Despite the explosive growth of new media in recent years, television and newspapers remain the primary sources of news across all age groups globally, according to a survey by KPMG International.
Over 44 per cent of respondents, cited television as their primary news source, followed by newspapers with 28 per cent; 14 percent of respondents indicated the radio as their preferred news source and only 13 per cent of all respondents preferred the internet, states a press release.
However, the survey highlighted big variations across age groups. For example, Generation Y – the under 25s- have the lowest news consumption via TV, with 37 per cent choosing this as their primary news source.
The survey of 3,000 people, aged from 18 to 65-plus, from the UK, the US, Germany, Spain and the Netherlands, forms part of a new KPMG International report titled The Impact of Digitalization – a generation apart, which explores how different generations across the world are using new media and technology.
Sean Collins, global head of media and telecoms practice, comments: ‘While traditional media remains popular across the age groups, Generation Y is increasingly looking to the internet as a source of news and social interaction. Media companies wishing to stay competitive need to consider experimenting with new business models alongside their existing ones.

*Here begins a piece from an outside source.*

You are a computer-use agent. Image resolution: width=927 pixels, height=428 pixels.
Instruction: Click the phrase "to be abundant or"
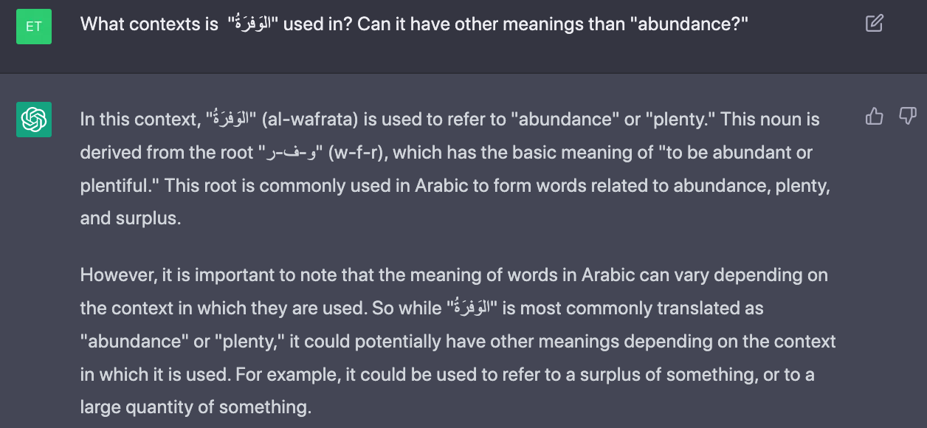click(x=740, y=153)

The core audience for newspapers is now the over 35s; on average 32 per cent of respondents who are 35 and over use newspapers as their primary news source, with only seven per cent preferring the internet.
In contrast, Generation Y show the highest preference for news on the internet, with over 30 per cent sourcing news this way. This trend continues in to the 25-34 age bracket, with one in four favouring the internet over newspapers. Only 11 percent of those aged from 35-54 use the internet for news and this drops to two per cent for those over the age of 55.
The survey also highlighted some interesting country variations. In the U.S., only five per cent of Generation Y uses the internet as their preferred news source, but the same group has the highest usage of social networking sites and metaverses, such as My Space and Second Life, with 52 per cent participating.
‘It is interesting that in the U.S., Generation Y are using their computers as a form of social interaction, but are not interested in reading the news online, this in itself presents challenges for media companies, around how to interest young people in consuming news related content,’ said Mr. Collins.
Despite not using the internet as much as younger people, the older generations surveyed did indicate an appreciation for new digital technology; one in four of the over 65s now own either a blackberry, digital music player, digital video player or a handheld games console.